Fue entonces cuando la joven escuchó la estampida de los caballos enemigos, que avanzaban con estruendo hacia la ciudad. Los jinetes moros, en pleno furor, querían tomar aquel bastión.
Bajó doña Ximena a toda prisa, entre el retumbar de los cascos, a la garita más cercana para avisar a los centinelas. Al encontrarse los soldados en el frente, la ciudad estaba completamente desprotegida. Tropezó con un saliente rocoso de la muralla, junto a la puerta del Mariscal. Ante los gritos de los infieles, pensó que tendrían que rendirse.
Dos mujeres la vieron. La mayor, sostenía un niño en brazos que parecía haberse despertado con el estrépito de la avalancha. La otra se acercó a levantar a la alcaldesa. Cuando se cruzaron las miradas, doña Ximena comprobó que en vez de expresar temor, aquel rostro mostraba tranquilidad. Se quedó desconcertada, pues aquellas mujeres eran capaces de mantener la calma en mitad de un ataque del enemigo. Al ponerse en pie vio a sus vecinos que salían de sus hogares, a la espera de recibir órdenes por parte de la gobernadora. Ximena entendió que su pueblo estaba dispuesto a defender la ciudad.
–¡Nos atacan! –chilló una anciana.
–Lo sé –comentó la alcaldesa–, pero con vosotros defenderemos la muralla.
–Pero, señora –le salió al paso la sacristana de San Andrés–, no tenemos ninguna posibilidad de resistir. Mírenos… Nuestros maridos se encuentran muy lejos y se han llevado casi todas las armas. ¿De qué seremos capaces un puñado de mujeres y viejos?
La alcaldesa titubeó. Una idea arriesgada empezaba a fraguarse en su mente.
–Los engañaremos –pronunció–. Puede que no tengamos armas, ni experiencia en el campo de batalla, pero nos sobra orgullo para luchar por esta ciudad que tanto amamos. ¡No tomarán nuestra Ávila!
Todos clamaron unánimes al tiempo que se esfumaba cualquier rastro de duda acerca de su capacidad defensiva.
Doña Ximena organizó el plan: las mujeres se vistieron de soldados, los ancianos prendieron antorchas y los niños se hicieron con cacerolas y utensilios de bronce.

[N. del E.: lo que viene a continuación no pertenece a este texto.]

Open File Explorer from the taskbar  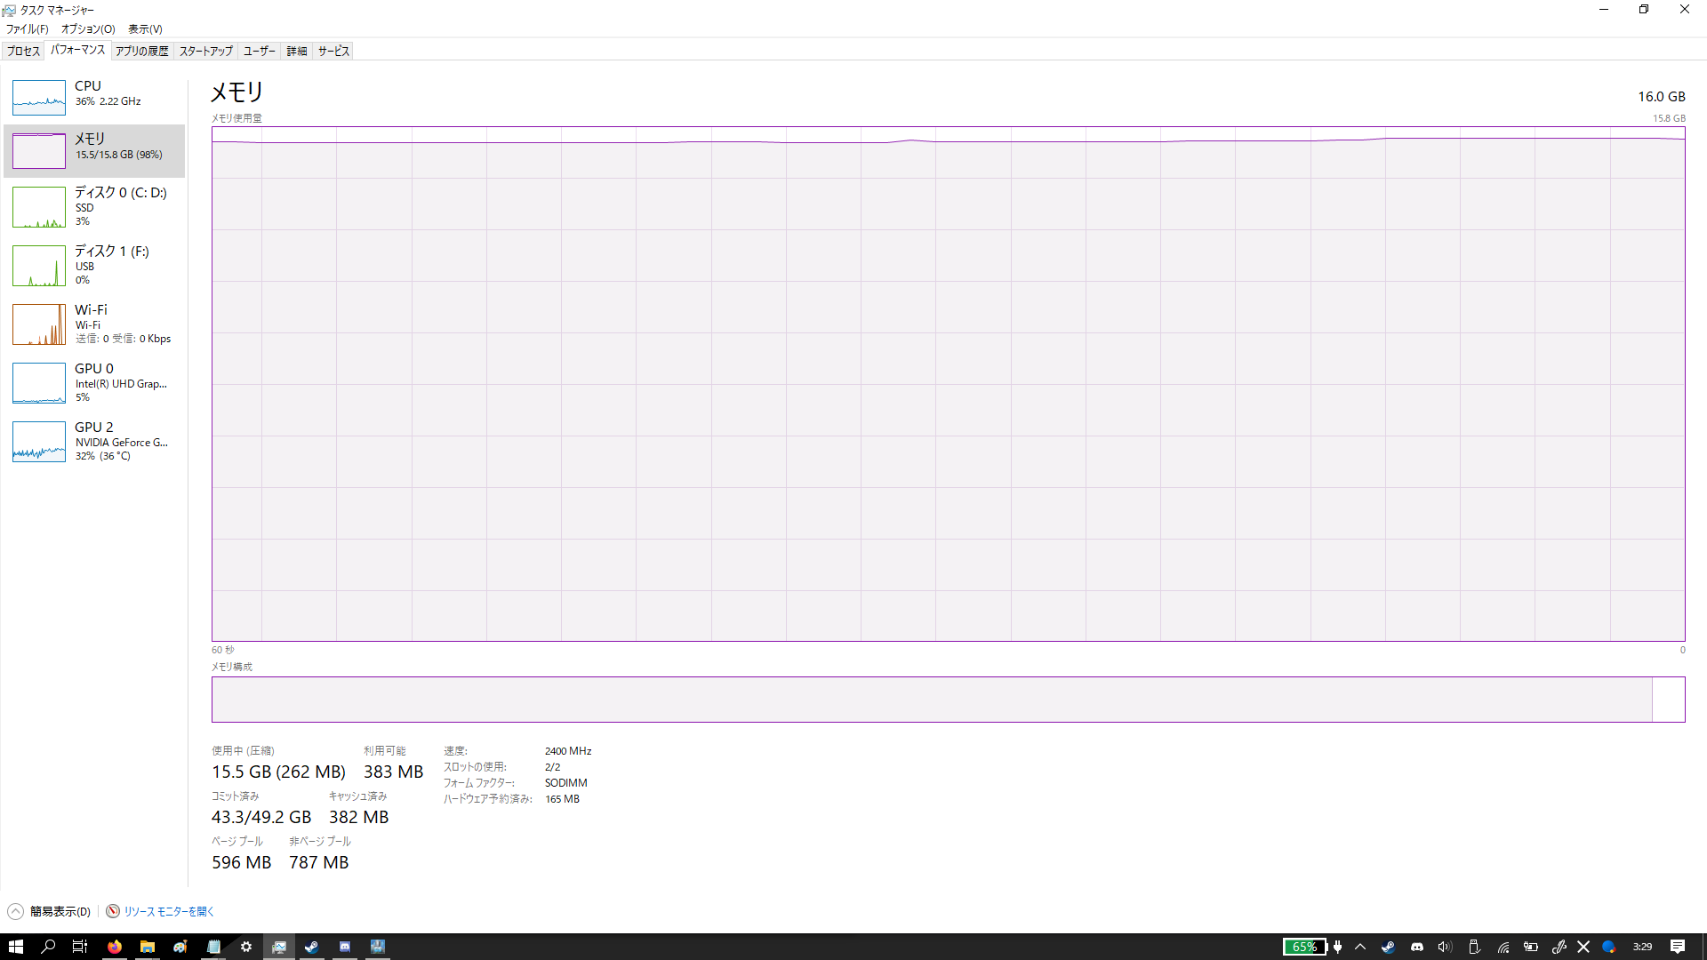(x=147, y=947)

Todos juntos subieron a la muralla, y desde allí comenzaron a hacer ruido mientras alzaban un bosque de lanzas.
Doña Ximena se plató en la Puerta de San Vicente. Agitó una espada mientras observaba a su gente. Varias mujeres ondearon banderas de la Corona de Castilla, que iluminadas con el fuego crearon sombras inquietantes, al tiempo que los críos retumbaban los cacharros de metal.
–¡Nuestra Ávila! –se repetían.
Los moros, al comprobar que la ciudad se encontraba protegida, pensaron que sus espías los habían engañado. Ni se atrevieron a atacar ni se dispusieron a asediar la muralla. Asustados, se retiraron sin saber que habían sido vencidos por un ejército fantasma liderado por una mujer.
Acabado el ajetreo, la alcaldesa apoyó el casco de su armadura en el suelo, intrigada y sorprendida ante la repentina victoria.
–¡Ha sido un milagro!
Los vecinos, llorando de alegría, se arrodillaban ante ella, que en unas horas se había convertido en otra mujer, en una joven que sabía gobernar.
–¡Por Nuestra Ávila! –volvió a gritar conmovida–. La que nos vio nacer y nos dará sepultura.